After waiting a short while in the middle, he literally started to consume the aura he created, as a primitive ego I have never seen personified. The mixture of his abrupt body movements, animal-like sound and intense facial expressions made him into an alien. “Mine” he shouted, as if he was reclaiming all the attention which was almost solidified through the act of sucking it, staring at one of the participants. Using this fuel of attention he started dancing. Together with the music, this make-believe became hypnotic; it created this feeling of getting in touch with another species, one that we already knew, one that each of us try to suppress, seeking for attention and immensely selfish.
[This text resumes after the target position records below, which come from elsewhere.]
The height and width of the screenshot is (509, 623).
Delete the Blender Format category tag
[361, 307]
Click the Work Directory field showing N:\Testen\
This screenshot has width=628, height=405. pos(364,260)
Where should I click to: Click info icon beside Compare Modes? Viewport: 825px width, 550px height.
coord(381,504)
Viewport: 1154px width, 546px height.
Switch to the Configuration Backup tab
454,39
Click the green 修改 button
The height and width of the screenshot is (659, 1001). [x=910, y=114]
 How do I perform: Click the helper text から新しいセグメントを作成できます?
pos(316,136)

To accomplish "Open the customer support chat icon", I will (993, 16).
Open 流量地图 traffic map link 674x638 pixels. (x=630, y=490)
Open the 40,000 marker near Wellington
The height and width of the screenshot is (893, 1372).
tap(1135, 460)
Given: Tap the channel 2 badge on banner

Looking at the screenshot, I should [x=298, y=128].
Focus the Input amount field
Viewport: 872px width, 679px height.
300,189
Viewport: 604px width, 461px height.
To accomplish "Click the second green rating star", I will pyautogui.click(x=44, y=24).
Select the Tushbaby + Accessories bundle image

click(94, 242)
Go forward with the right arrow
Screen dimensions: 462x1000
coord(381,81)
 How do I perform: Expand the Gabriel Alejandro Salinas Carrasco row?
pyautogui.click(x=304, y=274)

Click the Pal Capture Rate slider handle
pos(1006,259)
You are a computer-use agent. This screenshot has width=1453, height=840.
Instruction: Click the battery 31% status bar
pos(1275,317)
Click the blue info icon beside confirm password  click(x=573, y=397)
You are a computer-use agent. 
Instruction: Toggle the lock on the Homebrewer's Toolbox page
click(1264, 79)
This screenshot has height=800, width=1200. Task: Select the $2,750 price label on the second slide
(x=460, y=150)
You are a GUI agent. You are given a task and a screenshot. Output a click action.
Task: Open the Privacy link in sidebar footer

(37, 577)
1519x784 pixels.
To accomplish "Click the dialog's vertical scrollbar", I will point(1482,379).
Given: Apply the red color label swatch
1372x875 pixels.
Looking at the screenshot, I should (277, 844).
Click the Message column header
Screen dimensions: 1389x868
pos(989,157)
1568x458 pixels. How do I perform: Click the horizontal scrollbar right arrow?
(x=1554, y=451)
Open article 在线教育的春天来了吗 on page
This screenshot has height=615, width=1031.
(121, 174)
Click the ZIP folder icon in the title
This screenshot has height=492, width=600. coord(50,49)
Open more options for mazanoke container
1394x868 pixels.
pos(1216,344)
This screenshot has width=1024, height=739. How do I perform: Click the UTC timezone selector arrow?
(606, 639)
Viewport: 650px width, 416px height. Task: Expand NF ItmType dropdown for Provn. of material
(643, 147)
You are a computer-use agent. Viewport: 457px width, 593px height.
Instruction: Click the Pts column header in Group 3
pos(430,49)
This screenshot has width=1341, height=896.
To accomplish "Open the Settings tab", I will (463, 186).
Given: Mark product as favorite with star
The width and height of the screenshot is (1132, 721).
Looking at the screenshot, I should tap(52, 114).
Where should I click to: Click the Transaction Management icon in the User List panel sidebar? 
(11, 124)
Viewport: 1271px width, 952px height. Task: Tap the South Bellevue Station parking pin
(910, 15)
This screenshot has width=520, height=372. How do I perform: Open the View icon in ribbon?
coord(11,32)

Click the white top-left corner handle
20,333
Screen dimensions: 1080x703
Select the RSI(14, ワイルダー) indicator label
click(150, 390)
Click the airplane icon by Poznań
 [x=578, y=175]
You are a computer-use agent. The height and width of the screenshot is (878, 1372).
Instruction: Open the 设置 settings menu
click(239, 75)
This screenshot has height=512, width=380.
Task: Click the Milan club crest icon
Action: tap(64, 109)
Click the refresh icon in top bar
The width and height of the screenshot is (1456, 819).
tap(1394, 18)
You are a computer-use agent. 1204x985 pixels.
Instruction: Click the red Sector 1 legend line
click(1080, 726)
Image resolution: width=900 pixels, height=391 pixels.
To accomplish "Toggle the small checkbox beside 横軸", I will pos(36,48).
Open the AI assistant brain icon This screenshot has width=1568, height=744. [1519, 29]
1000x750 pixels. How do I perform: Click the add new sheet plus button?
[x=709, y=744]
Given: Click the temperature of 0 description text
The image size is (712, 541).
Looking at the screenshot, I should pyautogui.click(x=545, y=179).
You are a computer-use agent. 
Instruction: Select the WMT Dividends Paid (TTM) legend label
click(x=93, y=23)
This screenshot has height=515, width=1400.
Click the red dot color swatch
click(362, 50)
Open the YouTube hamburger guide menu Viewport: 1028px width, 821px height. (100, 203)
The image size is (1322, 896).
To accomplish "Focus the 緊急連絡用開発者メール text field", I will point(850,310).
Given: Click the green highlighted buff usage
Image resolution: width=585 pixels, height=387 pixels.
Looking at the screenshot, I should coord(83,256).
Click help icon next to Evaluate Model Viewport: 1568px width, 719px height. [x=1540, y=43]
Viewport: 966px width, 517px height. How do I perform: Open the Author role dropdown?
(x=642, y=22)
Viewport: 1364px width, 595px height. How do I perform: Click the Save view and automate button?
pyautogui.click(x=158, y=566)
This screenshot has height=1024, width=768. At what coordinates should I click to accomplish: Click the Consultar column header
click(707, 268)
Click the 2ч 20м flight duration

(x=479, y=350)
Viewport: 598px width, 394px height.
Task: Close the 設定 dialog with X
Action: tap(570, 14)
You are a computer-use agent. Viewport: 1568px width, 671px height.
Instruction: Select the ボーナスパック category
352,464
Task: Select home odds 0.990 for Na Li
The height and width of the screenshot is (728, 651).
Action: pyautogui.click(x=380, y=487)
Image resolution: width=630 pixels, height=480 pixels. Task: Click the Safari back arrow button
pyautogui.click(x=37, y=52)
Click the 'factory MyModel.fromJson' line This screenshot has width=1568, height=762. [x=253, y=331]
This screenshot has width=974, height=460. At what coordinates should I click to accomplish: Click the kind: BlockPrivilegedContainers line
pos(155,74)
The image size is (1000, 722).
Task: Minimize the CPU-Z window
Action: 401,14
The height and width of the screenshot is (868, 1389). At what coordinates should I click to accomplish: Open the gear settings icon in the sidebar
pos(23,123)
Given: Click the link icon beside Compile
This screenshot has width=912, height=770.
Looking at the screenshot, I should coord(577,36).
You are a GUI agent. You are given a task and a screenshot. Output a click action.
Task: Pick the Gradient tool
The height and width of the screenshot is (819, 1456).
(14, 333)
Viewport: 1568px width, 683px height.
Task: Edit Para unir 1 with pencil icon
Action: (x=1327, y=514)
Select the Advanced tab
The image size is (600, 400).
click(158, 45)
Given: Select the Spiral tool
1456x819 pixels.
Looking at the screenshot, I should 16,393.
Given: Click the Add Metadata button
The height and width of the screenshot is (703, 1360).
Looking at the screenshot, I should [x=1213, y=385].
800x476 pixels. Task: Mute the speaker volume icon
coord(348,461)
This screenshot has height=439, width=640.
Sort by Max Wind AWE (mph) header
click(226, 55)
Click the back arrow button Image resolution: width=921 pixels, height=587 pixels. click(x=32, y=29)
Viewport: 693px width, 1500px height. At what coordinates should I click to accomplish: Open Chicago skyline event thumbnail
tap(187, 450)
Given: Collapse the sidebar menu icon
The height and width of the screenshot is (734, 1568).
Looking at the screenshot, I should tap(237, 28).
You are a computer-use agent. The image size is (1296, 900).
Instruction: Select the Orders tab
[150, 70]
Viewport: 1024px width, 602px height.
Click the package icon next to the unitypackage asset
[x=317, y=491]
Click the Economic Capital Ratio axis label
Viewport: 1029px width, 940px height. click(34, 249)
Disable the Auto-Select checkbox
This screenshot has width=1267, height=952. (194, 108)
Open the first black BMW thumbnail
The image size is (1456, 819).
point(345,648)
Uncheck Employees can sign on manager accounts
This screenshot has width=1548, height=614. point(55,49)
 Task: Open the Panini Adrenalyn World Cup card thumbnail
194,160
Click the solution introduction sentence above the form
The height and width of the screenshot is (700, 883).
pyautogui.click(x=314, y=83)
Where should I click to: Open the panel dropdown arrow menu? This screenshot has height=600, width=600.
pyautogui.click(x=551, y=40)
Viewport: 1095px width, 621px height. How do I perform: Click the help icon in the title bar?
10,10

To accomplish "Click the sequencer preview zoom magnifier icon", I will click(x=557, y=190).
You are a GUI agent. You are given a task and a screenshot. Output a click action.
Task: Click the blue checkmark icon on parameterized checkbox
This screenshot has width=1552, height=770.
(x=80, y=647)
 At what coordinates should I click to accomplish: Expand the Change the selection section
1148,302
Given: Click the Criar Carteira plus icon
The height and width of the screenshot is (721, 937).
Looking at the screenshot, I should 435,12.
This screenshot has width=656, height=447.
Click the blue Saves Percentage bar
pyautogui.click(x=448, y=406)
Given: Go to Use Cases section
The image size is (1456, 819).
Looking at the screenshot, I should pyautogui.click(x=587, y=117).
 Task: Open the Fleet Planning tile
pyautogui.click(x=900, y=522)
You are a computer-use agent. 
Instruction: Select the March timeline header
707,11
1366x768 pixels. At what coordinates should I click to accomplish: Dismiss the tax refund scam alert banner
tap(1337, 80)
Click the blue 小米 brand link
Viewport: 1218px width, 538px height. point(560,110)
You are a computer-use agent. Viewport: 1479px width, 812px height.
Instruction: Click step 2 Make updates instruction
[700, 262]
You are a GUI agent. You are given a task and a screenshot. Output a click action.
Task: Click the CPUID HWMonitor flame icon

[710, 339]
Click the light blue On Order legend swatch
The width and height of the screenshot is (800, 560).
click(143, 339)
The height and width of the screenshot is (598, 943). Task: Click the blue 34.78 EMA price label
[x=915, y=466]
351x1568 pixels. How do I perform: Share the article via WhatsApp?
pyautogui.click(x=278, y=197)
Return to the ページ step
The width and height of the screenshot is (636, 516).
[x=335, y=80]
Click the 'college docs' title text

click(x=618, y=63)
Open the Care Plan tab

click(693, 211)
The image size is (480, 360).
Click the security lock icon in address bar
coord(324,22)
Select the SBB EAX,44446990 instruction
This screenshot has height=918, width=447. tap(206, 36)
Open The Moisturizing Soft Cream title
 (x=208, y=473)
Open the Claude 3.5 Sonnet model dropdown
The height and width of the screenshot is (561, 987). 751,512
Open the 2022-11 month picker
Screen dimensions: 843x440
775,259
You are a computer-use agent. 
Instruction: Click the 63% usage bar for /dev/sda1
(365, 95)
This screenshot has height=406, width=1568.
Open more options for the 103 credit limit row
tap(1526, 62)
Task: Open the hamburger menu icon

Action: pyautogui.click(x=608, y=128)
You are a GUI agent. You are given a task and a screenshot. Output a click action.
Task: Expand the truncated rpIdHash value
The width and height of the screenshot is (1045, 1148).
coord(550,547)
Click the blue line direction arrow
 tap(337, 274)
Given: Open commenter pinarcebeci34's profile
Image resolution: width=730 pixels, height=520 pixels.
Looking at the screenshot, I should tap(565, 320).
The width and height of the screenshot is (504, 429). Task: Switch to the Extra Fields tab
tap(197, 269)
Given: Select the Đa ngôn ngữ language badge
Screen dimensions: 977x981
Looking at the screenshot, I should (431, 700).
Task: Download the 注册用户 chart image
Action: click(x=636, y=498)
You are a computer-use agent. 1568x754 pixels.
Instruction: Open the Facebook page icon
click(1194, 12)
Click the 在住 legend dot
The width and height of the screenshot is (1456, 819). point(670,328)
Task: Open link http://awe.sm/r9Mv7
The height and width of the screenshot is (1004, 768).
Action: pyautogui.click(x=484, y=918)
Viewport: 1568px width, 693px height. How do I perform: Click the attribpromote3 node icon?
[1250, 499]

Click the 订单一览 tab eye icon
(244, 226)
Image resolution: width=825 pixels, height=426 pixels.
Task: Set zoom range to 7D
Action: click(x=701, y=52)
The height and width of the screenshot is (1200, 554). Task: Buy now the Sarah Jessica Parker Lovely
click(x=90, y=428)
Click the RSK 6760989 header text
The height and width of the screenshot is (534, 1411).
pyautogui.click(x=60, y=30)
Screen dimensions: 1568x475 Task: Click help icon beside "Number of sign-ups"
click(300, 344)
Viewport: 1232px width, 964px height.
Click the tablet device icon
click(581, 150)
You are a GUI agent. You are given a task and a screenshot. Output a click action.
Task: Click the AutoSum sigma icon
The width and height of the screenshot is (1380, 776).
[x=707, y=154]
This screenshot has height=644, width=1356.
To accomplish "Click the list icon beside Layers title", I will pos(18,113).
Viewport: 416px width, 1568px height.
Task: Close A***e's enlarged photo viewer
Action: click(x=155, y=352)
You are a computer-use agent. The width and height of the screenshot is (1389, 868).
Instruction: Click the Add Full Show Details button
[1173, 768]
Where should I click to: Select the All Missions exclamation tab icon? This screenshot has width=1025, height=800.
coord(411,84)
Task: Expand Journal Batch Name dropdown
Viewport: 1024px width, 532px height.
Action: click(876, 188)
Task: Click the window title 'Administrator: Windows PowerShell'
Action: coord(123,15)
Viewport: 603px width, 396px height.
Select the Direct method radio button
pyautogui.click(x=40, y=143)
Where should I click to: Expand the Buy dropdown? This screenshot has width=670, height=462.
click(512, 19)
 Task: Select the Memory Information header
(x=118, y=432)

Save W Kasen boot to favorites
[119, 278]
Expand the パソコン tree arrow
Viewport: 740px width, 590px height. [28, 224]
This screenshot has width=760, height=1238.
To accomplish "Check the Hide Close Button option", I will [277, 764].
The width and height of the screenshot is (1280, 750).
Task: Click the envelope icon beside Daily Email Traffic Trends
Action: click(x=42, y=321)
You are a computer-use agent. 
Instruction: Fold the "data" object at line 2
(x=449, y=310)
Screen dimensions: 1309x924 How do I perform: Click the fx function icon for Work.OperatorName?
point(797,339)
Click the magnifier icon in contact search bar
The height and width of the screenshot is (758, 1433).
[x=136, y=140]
The corporeality of this primitive ego unmasked the processes of “humanizing.” Besides the meanings that I dig for, the rest of the performance was more of a trance experience, a beautiful coming together of sound and image.

Although the meaning making part of the performance was not as strong, Jeremy Wade’s Fountain was a delightful experience.

Armanc Yildiz
Studied Cultural Studies in Istanbul and currently studying International Performance Research (MA) in Helsinki University.


Jeremy WadeFountain
Choreography, concept and performance: Jeremy Wade
Music: Tian Rotteveel
Costumes: Jean-Paul Lespagnard
Lighting design: Andreas Harder
Dramaturgy: Eike Wittrock
Production: Björn Pätz & Björn Frers – björn & björn
Co-production: HAU (Berlin), Gaîté Lyrique (Paris)
Supported by: Capital Cultural Fund,  The Governing Mayor of Berlin – Senate Chancellery – Cultural Affairs.
With the support of Tanzfabrik Berlin and Uferstudios.

Lue myös Emma Vainion arvio samasta teoksesta.

One Comment

  1. I like that you see the contrast between first and second part as familiarization via alienation. Nevertheless, I'd rather call the alien inside of us Id, than Ego. Id is the instance that never is in conscious, so for our conscious it is kind of an alien – but still inside of ourselves. Id can be personified as something that shouts "Mine!", because it is not in contact with reality, it does not take reality into account – it produces (egoistic) desire impulses. And if the Alienation part can be understood as story about Id that does not bother itself with reality (of others), than the Familiarization part gains connotations of repression: we repress our desires to be able to be in contact with reality of others. However, we can also call this part Dive. If we dive inside of ourselves, deeper and deeper – we would find Id.